En l’espèce, même si le recourant est amené fréquemment à se déplacer pour des raisons professionnelles, rien n'indique qu'il sera empêché d'exercer sa profession de ******** et son activité d’administrateur de sa société familiale en cas de retrait. Dans ses écritures, le recourant ne mentionne notamment pas qu'il ne dispose d'aucun employé à même de le conduire, cas échant, sur les chantiers, ne serait-ce que pour le minimum de trois mois du retrait. Dans ces conditions, le besoin professionnel de conduire du recourant doit être pris en compte, mais de manière limitée.

d) Ainsi eu égard à toutes les circonstances du cas présent, une augmentation de la durée du retrait de permis d’un mois par rapport au minimum légal de trois mois prend suffisamment compte de l’utilité professionnelle du permis, élément qui ne peut suffire à faire totalement abstraction de la gravité de l’excès de vitesse commis et des antécédents du recourant. Tout bien pesé, le tribunal estime par conséquent qu'un retrait de permis de quatre mois n'est pas disproportionné par rapport à l'ensemble des circonstances.

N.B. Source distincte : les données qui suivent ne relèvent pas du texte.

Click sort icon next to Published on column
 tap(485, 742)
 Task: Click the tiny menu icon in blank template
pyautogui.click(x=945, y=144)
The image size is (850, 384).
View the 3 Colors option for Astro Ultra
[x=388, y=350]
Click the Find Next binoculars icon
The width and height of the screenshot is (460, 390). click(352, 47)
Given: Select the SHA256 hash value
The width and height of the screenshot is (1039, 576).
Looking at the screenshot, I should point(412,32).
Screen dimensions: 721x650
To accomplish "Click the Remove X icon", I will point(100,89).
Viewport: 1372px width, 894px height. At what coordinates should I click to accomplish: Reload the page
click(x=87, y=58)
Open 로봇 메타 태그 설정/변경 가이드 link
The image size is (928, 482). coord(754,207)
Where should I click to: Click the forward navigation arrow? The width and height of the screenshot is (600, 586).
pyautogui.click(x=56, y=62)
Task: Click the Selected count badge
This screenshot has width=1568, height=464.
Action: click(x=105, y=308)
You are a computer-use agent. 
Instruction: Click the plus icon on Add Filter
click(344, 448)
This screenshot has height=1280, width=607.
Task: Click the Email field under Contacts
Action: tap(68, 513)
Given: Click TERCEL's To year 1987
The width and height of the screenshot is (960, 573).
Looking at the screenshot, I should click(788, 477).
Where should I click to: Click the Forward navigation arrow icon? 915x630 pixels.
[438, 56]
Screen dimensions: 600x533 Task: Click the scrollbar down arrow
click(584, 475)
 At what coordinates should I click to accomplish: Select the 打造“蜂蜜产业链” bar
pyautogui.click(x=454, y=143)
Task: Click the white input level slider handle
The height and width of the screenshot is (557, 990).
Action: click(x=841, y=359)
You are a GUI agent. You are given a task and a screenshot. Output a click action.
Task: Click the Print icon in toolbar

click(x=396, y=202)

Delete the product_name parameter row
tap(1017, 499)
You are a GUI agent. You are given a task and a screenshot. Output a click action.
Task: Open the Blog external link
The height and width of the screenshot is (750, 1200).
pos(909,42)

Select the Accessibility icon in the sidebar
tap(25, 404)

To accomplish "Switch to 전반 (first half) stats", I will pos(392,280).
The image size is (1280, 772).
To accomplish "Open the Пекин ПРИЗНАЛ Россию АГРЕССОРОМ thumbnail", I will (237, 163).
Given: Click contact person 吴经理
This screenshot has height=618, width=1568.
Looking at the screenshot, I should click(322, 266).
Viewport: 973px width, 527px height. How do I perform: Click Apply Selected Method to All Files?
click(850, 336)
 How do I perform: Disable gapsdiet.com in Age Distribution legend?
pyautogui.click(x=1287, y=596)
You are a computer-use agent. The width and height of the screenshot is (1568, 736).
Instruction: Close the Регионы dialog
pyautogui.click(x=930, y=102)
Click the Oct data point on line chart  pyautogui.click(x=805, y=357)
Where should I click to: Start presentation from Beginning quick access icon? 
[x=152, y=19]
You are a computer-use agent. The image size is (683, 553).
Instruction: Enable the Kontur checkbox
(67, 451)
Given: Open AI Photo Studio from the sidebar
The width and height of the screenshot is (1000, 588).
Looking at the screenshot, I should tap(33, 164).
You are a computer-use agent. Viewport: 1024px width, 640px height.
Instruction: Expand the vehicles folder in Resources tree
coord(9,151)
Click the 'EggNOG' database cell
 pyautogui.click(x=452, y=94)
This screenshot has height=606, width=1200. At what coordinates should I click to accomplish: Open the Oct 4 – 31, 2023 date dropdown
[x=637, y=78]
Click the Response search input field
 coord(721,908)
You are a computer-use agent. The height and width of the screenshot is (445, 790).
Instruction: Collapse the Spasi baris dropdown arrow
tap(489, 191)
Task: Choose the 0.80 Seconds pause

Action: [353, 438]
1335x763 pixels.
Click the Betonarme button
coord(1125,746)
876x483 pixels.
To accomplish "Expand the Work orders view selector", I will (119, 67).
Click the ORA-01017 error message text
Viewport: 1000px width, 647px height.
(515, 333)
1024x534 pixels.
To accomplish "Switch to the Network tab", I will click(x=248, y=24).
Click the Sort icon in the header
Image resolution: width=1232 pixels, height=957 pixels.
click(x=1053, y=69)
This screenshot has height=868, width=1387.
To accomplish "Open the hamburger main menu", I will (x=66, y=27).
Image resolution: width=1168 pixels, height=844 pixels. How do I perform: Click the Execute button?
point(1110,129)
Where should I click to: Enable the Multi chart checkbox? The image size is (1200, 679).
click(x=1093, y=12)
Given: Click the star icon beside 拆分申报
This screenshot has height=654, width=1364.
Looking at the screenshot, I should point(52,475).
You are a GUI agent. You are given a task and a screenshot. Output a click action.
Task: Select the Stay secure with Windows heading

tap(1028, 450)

4.                                Conformément aux art. 38 et 55 LJPA, un émolument sera mis à la charge du recourant débouté.


 

Par ces motifs
la Cour de droit administratif et public

du Tribunal cantonal
arrête:

I.                                   Le recours est rejeté.

II.                                 La décision du Service des automobiles et de la navigation du 27 août 2007 est confirmée.

III.                                Un émolument de justice de 600 (six cents) francs est mis à la charge de M. X.________.

Lausanne, le 29 février 2008

 

La présidente:                                                                                           Le greffier:

                                                                    

                                                                    

Le présent arrêt est communiqué aux destinataires de l'avis d'envoi ci-joint.

Il peut faire l'objet, dans les trente jours suivant sa notification, d'un recours au Tribunal fédéral. Le recours en matière de droit public s'exerce aux conditions des articles 82 ss de la loi du 17 juin 2005 sur le Tribunal fédéral (LTF - RS 173.110), le recours constitutionnel subsidiaire à celles des articles 113 ss LTF. Le mémoire de recours doit être rédigé dans une langue officielle, indiquer les conclusions, les motifs et les moyens de preuve, et être signé. Les motifs doivent exposer succinctement en quoi l’acte attaqué viole le droit. Les pièces invoquées comme moyens de preuve doivent être jointes au mémoire, pour autant qu’elles soient en mains de la partie; il en va de même de la décision attaquée.